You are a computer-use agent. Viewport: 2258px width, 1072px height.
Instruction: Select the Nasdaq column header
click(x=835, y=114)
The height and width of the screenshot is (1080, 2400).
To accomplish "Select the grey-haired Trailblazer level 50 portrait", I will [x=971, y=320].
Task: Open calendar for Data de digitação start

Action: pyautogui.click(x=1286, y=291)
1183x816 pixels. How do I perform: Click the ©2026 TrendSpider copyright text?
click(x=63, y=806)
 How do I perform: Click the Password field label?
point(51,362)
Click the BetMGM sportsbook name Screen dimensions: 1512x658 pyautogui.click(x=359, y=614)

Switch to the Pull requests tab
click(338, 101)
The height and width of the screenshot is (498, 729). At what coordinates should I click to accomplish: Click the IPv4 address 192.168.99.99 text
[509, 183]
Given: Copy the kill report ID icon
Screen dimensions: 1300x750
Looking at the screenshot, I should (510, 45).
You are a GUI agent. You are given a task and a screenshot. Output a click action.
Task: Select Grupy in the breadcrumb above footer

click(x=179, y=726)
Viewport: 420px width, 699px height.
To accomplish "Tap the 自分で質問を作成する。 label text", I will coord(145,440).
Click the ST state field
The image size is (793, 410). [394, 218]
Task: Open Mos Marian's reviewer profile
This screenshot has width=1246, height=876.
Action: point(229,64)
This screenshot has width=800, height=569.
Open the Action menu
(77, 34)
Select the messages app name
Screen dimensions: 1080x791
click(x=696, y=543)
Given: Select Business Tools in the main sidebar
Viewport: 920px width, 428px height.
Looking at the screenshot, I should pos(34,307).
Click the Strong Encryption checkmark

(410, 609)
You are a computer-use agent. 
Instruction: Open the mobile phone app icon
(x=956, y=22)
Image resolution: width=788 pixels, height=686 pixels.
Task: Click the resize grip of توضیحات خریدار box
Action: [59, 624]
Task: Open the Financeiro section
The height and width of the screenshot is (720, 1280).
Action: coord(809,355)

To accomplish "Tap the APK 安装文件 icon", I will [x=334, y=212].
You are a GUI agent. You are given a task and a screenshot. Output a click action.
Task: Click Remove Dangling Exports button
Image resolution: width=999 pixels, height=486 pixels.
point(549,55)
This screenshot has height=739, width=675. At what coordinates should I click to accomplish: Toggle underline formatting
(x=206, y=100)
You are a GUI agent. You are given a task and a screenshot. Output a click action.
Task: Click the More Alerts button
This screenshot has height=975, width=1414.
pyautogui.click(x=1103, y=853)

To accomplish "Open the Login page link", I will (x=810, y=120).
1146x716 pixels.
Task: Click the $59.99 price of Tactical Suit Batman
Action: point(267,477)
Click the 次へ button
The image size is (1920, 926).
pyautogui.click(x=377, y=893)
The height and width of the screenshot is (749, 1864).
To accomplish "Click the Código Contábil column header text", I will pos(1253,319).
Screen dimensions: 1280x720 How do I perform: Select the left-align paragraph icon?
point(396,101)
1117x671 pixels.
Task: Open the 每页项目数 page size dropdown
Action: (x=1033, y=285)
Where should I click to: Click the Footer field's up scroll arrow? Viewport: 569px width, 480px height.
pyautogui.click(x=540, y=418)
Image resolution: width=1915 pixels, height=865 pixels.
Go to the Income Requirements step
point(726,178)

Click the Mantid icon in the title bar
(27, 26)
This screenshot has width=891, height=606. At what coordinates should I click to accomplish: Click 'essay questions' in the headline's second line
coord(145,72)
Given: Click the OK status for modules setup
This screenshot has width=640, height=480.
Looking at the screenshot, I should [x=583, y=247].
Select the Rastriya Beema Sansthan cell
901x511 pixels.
================
Transcribe the data word for word.

You are a computer-use agent. Viewport: 2258px width, 1072px height.
Instruction: Select the Nasdaq column header
click(x=835, y=114)
The height and width of the screenshot is (1080, 2400).
To accomplish "Select the grey-haired Trailblazer level 50 portrait", I will [x=971, y=320].
Task: Open calendar for Data de digitação start

Action: pyautogui.click(x=1286, y=291)
1183x816 pixels. How do I perform: Click the ©2026 TrendSpider copyright text?
click(x=63, y=806)
 How do I perform: Click the Password field label?
point(51,362)
Click the BetMGM sportsbook name Screen dimensions: 1512x658 pyautogui.click(x=359, y=614)

Switch to the Pull requests tab
click(338, 101)
The height and width of the screenshot is (498, 729). At what coordinates should I click to accomplish: Click the IPv4 address 192.168.99.99 text
[509, 183]
Given: Copy the kill report ID icon
Screen dimensions: 1300x750
Looking at the screenshot, I should (510, 45).
You are a GUI agent. You are given a task and a screenshot. Output a click action.
Task: Select Grupy in the breadcrumb above footer

click(x=179, y=726)
Viewport: 420px width, 699px height.
To accomplish "Tap the 自分で質問を作成する。 label text", I will coord(145,440).
Click the ST state field
The image size is (793, 410). [394, 218]
Task: Open Mos Marian's reviewer profile
This screenshot has width=1246, height=876.
Action: point(229,64)
This screenshot has width=800, height=569.
Open the Action menu
(77, 34)
Select the messages app name
Screen dimensions: 1080x791
click(x=696, y=543)
Given: Select Business Tools in the main sidebar
Viewport: 920px width, 428px height.
Looking at the screenshot, I should pos(34,307).
Click the Strong Encryption checkmark

(410, 609)
You are a computer-use agent. 
Instruction: Open the mobile phone app icon
(x=956, y=22)
Image resolution: width=788 pixels, height=686 pixels.
Task: Click the resize grip of توضیحات خریدار box
Action: [59, 624]
Task: Open the Financeiro section
The height and width of the screenshot is (720, 1280).
Action: coord(809,355)

To accomplish "Tap the APK 安装文件 icon", I will [x=334, y=212].
You are a GUI agent. You are given a task and a screenshot. Output a click action.
Task: Click Remove Dangling Exports button
Image resolution: width=999 pixels, height=486 pixels.
point(549,55)
This screenshot has height=739, width=675. At what coordinates should I click to accomplish: Toggle underline formatting
(x=206, y=100)
You are a GUI agent. You are given a task and a screenshot. Output a click action.
Task: Click the More Alerts button
This screenshot has height=975, width=1414.
pyautogui.click(x=1103, y=853)

To accomplish "Open the Login page link", I will (x=810, y=120).
1146x716 pixels.
Task: Click the $59.99 price of Tactical Suit Batman
Action: point(267,477)
Click the 次へ button
The image size is (1920, 926).
pyautogui.click(x=377, y=893)
The height and width of the screenshot is (749, 1864).
To accomplish "Click the Código Contábil column header text", I will pos(1253,319).
Screen dimensions: 1280x720 How do I perform: Select the left-align paragraph icon?
point(396,101)
1117x671 pixels.
Task: Open the 每页项目数 page size dropdown
Action: (x=1033, y=285)
Where should I click to: Click the Footer field's up scroll arrow? Viewport: 569px width, 480px height.
pyautogui.click(x=540, y=418)
Image resolution: width=1915 pixels, height=865 pixels.
Go to the Income Requirements step
point(726,178)

Click the Mantid icon in the title bar
(27, 26)
This screenshot has width=891, height=606. At what coordinates should I click to accomplish: Click 'essay questions' in the headline's second line
coord(145,72)
Given: Click the OK status for modules setup
This screenshot has width=640, height=480.
Looking at the screenshot, I should [x=583, y=247].
Select the Rastriya Beema Sansthan cell
901x511 pixels.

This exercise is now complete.